Plages de sable blanc, mer cristalline et cocotiers: ce sont les images qu’évoquent ici les Maldives. Mais ce paradis de la plongée est depuis vingt-huit ans sous la botte d’un pouvoir autoritaire, qui n’hésite pas à faire usage de la torture et des mauvais traitements pour museler l’opposition. Pendant que les touristes se prélassent au soleil dans un hôtel de l’archipel, pour les opposant·e·s, c’est la prison, la torture, voire la mort. Depuis 1978, l’année où le président Gayoom est arrivé au pouvoir, les droits d’expression et d’association ont été massivement restreints dans cet Etat islamique.

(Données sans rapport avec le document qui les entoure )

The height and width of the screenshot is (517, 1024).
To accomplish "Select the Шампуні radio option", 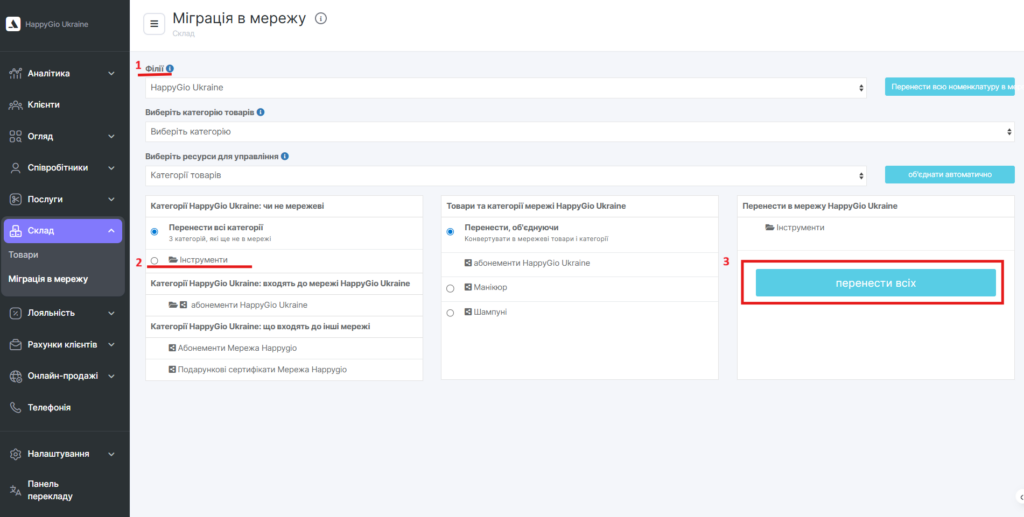I will pos(450,313).
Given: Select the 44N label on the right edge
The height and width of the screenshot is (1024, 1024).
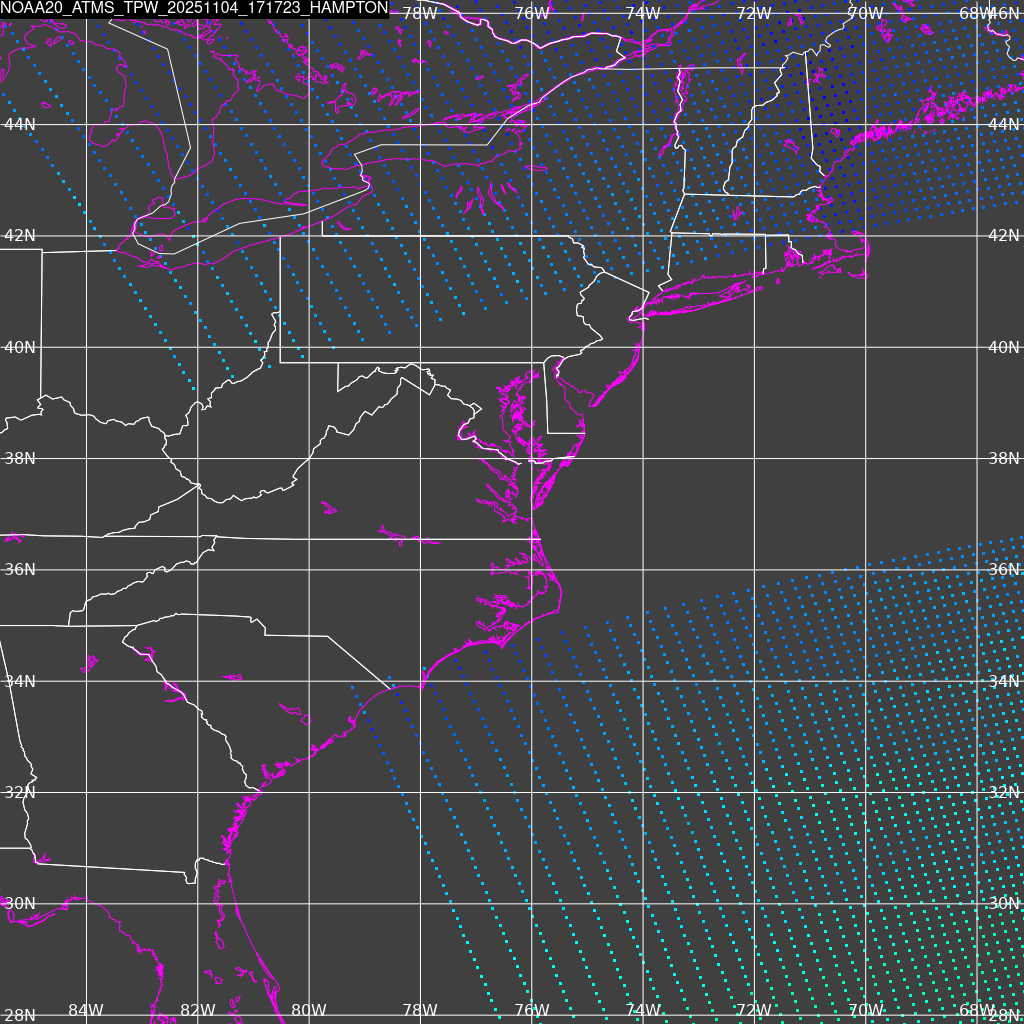Looking at the screenshot, I should [x=1003, y=124].
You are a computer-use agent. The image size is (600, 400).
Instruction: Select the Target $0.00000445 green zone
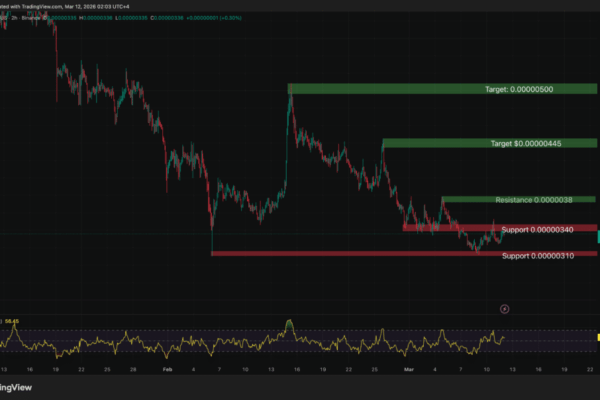(x=489, y=143)
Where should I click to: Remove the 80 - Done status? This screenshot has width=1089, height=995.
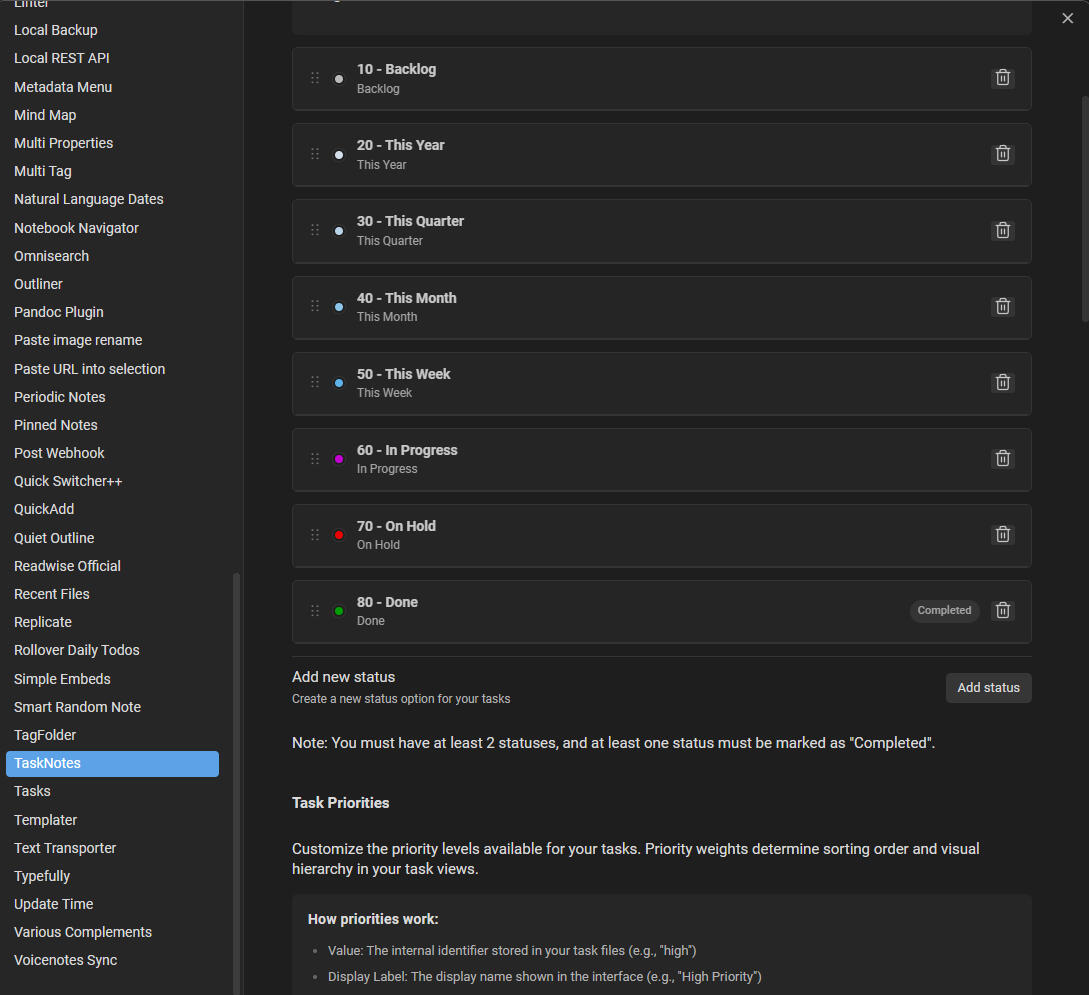1002,611
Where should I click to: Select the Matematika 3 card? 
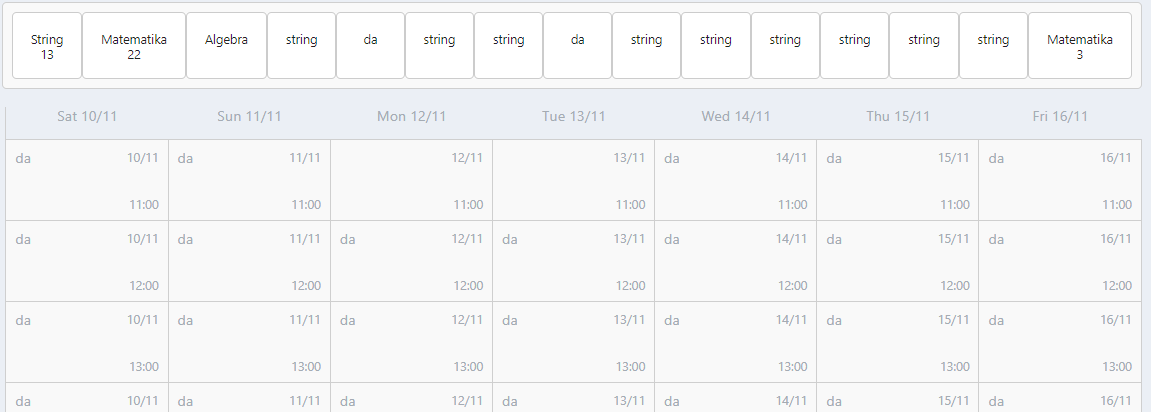point(1079,46)
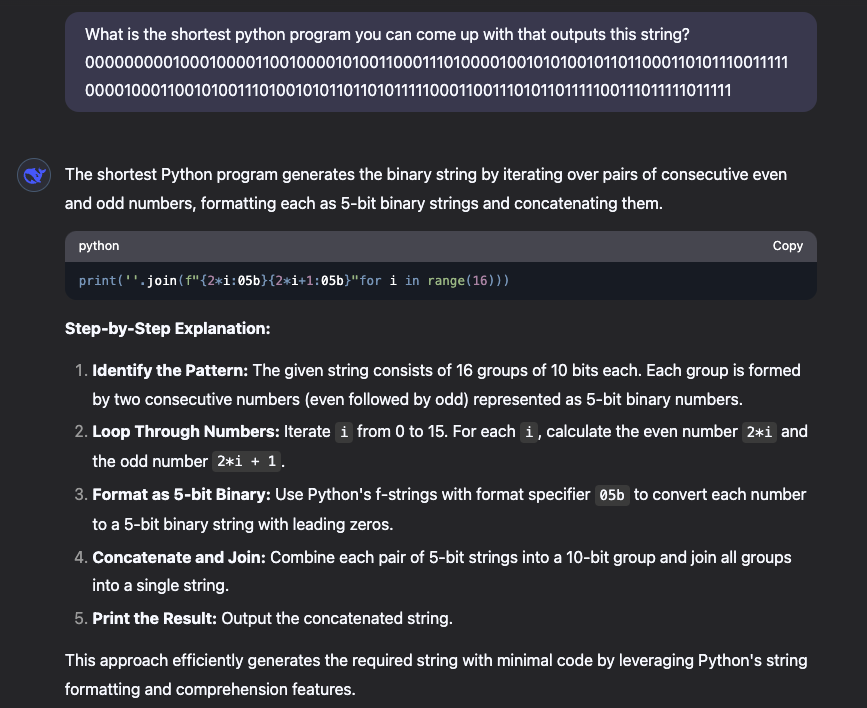Screen dimensions: 867x708
Task: Click the user prompt message bubble
Action: click(441, 62)
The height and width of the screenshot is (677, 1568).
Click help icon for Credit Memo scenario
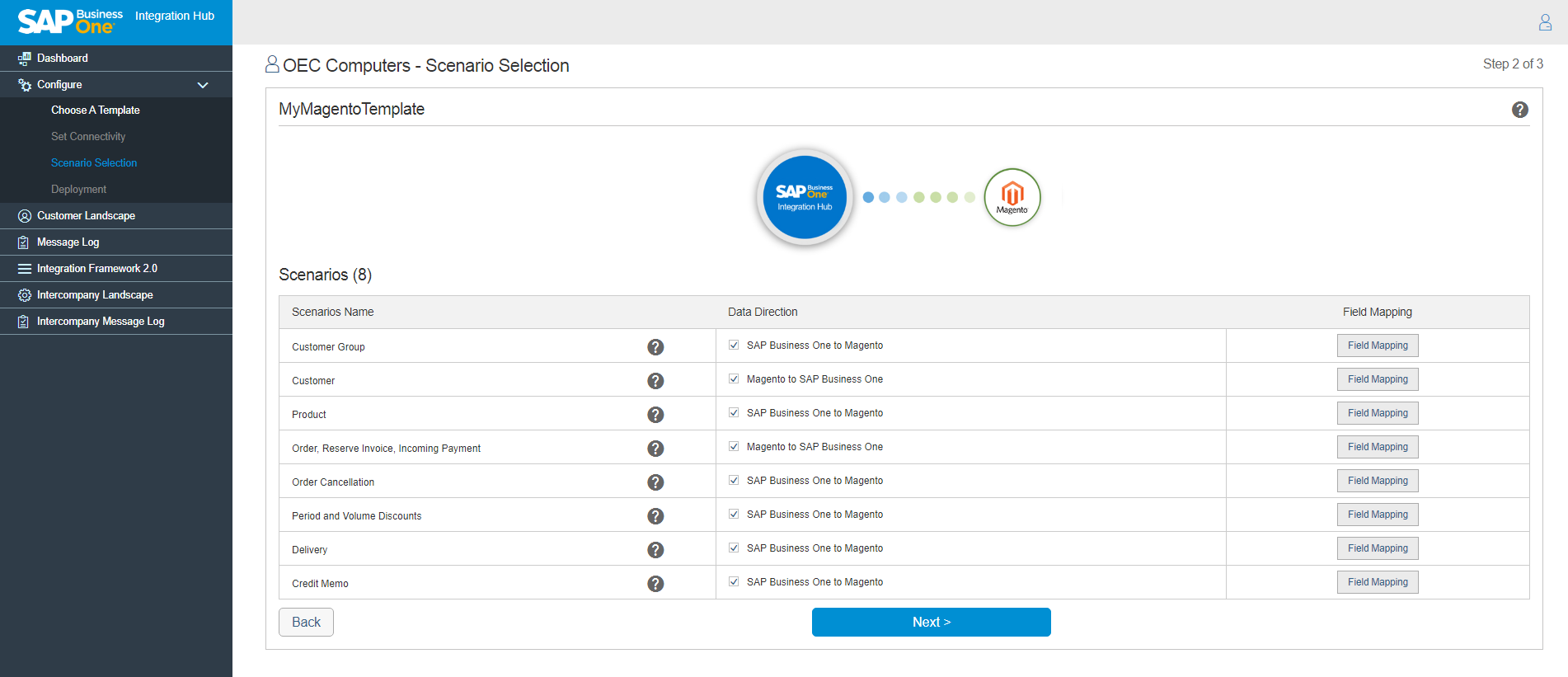(x=655, y=584)
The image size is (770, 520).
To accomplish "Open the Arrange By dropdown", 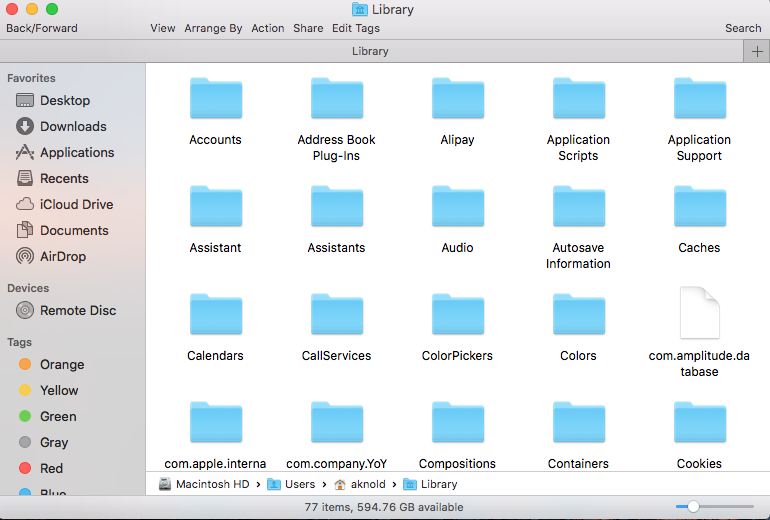I will click(x=213, y=28).
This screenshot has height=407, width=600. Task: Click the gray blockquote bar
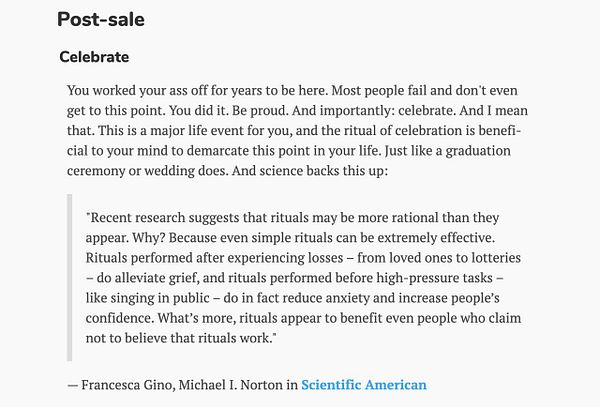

Une famille d’opposant·e·s
Jennifer Latheef est l’une de ces opposant·e·s. Depuis les manifestations publiques de 2003 contre le président Maumoon Abdul Gayoom, cette journaliste et réalisatrice de 32 ans ne cesse d’être arrêtée et emprisonnée, parfois pendant plusieurs semaines. En octobre 2005, elle a été condamnée à dix ans de prison pour «terrorisme» dans le cadre d’un procès inique. Après dix mois d’emprisonnement et de mauvais traitements, le président finit par la gracier sous les pressions internationales: elle est libérée. Mais quatre opposants, arrêtés en même temps qu’elle, sont toujours sous les verrous. Jennifer Latheef est venue en Suisse en décembre pour témoigner de la situation aux Maldives. «J’ai grandi avec les persécutions et les assassinats politiques», raconte la jeune femme, dont le père, Mohamed Latheef, l’opposant politique le plus connu du pays, a également souffert de la répression gouvernementale. «Dans mon entourage, presque tout le monde s’est battu à sa manière contre le président Gayoom.» Son grand-père et même son arrière-grand-père ont déjà été victimes du régime. «Il n’y avait pas de médias indépendants, explique la journaliste, et il était impossible de parler de démocratie.» En septembre 2003, le silence est enfin brisé. «C’est le début d’un mouvement démocratique aux Maldives», comme le comprend Jennifer Latheef. Après des décennies de peur et de pressions, la foule descend dans la rue pour protester contre la mort d’un jeune toxicomane, Evan Naseen, suite à des mauvais traitements en prison. La rage et la frustration de tout un peuple jusqu’alors resté muet éclate et les manifestant·e·s descendent dans la rue. Alors que les îles touristiques sont préservées, dans la capitale, la police et l’armée s’en prennent à la population. Jennifer Latheef se souvient: «Au bout de deux jours, ils m’ont arrêtée pour la première fois, soi-disant en raison de ma participation aux manifestations.» Elle estime que ce geste était avant tout un moyen de faire pression sur son père, qui ne s’est pourtant pas laissé intimider : «Même si vous la tuez, je ne cesserai pas mon travail», a-t-il dit aux responsables de l’arrestation de sa fille.
Censure imparable
La jeune femme semble avoir hérité de la ténacité et du courage de son père. Les passages réguliers en prison, les mauvais traitements et les pressions incessantes ne l’ont pas dissuadée de s’engager pour les droits humains. Après avoir étudié la communication à San Francisco, aux Etats-Unis, elle retourne dans son pays afin d’y réaliser un documentaire sur la consommation d’héroïne: «Un grand problème aux Maldives», constate-t-elle. Son projet échoue en raison de la censure imparable des autorités. Elle entreprend, avec sa tante, de tourner le premier long métrage maldivien sur la question de la violence domestique. Elle milite également dans le Maldivian Democratic Party (Parti démocratique maldivien, MDP) fondé par son père en exil – ce dernier s’est réfugié au Sri Lanka suite aux événements de septembre 2003. «En fait, la politique ne m’intéresse pas. C’est pour moi uniquement un moyen d’atteindre un but», avoue Jennifer Latheef.
Avec sa soeur, elle a créé une ONG, Native Operators on Rights (NOOR). Les principaux buts de NOOR sont de réformer la justice et de former la population aux droits humains. Elle n’a pas l’intention de s’arrêter: «Je serai très probablement encore arrêtée, mais je ne peux pas me résoudre à abandonner des êtres humains. Si tous les intellectuels abandonnent le pays, la population perdra à nouveau l’espoir et le courage.»